The years passed and eventually Charles built up his 160 acre homestead into a large farm of 1,800 acres. He married and had 5 children. But while his children were still young, he was caught out in a March snowstorm, and died shortly thereafter of pneumonia in 1888. Ten years later, his son Henry took over the farm. He and his wife Maud, continued to build up the farm. In 1908 Maud used her family inheritance to build a large 2 storey house which was the envy of the neighbors. Besides its gracious size, large porch and fireplace, its most enviable feature was its indoor plumbing. Another eight years later, they built a barn large enough to hold their teams of work horses,
and a loft overhead for hay storage.
( I found a good article about how hay was hoisted into the hayloft. Click here if you’re interested.)

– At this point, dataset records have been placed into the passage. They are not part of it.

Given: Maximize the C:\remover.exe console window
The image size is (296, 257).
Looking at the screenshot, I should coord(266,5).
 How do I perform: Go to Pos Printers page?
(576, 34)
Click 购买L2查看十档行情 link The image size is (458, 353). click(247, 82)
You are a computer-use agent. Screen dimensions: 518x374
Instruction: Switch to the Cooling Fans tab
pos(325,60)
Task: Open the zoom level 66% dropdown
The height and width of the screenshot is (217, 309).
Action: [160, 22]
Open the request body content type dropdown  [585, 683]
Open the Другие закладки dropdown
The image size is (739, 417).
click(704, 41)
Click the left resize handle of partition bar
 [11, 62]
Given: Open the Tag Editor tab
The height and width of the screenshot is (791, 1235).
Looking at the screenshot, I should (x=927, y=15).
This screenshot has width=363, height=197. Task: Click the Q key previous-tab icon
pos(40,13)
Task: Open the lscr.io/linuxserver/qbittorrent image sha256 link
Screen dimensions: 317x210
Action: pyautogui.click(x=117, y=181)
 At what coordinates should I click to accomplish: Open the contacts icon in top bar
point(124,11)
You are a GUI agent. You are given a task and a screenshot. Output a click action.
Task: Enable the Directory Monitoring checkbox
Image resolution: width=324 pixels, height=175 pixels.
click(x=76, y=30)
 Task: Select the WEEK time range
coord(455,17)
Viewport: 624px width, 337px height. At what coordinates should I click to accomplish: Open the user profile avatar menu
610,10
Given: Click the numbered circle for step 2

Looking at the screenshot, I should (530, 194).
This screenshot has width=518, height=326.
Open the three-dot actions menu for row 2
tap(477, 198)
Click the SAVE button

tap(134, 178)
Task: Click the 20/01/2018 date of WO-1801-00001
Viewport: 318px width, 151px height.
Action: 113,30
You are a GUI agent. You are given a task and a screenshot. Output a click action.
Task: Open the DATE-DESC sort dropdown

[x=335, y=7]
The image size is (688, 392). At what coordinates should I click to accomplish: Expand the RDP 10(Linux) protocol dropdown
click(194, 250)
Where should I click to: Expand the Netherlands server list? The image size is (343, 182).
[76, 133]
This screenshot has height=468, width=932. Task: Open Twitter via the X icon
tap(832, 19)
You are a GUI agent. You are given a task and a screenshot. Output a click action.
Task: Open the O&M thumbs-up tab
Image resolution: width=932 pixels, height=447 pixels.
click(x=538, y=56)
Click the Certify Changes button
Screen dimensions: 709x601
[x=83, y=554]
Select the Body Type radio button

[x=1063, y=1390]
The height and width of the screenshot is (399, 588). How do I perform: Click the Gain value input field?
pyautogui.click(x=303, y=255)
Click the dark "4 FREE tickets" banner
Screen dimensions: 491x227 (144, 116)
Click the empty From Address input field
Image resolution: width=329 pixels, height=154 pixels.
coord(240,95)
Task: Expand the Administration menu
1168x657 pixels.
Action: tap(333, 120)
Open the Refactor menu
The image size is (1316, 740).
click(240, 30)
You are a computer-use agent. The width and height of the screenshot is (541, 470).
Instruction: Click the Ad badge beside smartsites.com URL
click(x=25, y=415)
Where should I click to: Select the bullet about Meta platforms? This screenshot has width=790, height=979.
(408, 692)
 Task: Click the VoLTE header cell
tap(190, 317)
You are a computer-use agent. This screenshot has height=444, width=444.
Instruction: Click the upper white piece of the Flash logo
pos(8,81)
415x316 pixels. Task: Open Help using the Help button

In the late 1920s, Henry and Maud’s son Wayne took over the farm. He dreamed of becoming a cowboy and set about turning the farm into a cattle ranch. Drought and the Depression slowed the realization of this dream, but he persevered. As the years passed, he slowly built the ranch up to include 60,000 acres and 15,000 head of cattle, and became one of the most influential cattlemen in the Flint Hills. In 1972, Henry and Maud both died within 2 months of one another. Their son Wayne and his wife Elizabeth both died in 2004, and sadly, no one in the family was interested in taking over the ranch. So in 2006, almost a century and a half after Charles Rogler first arrived on foot from Iowa, the land was auctioned.
The house and barns were sold to a non-profit organization. The house is now an art gallery, and the barn is open for tours.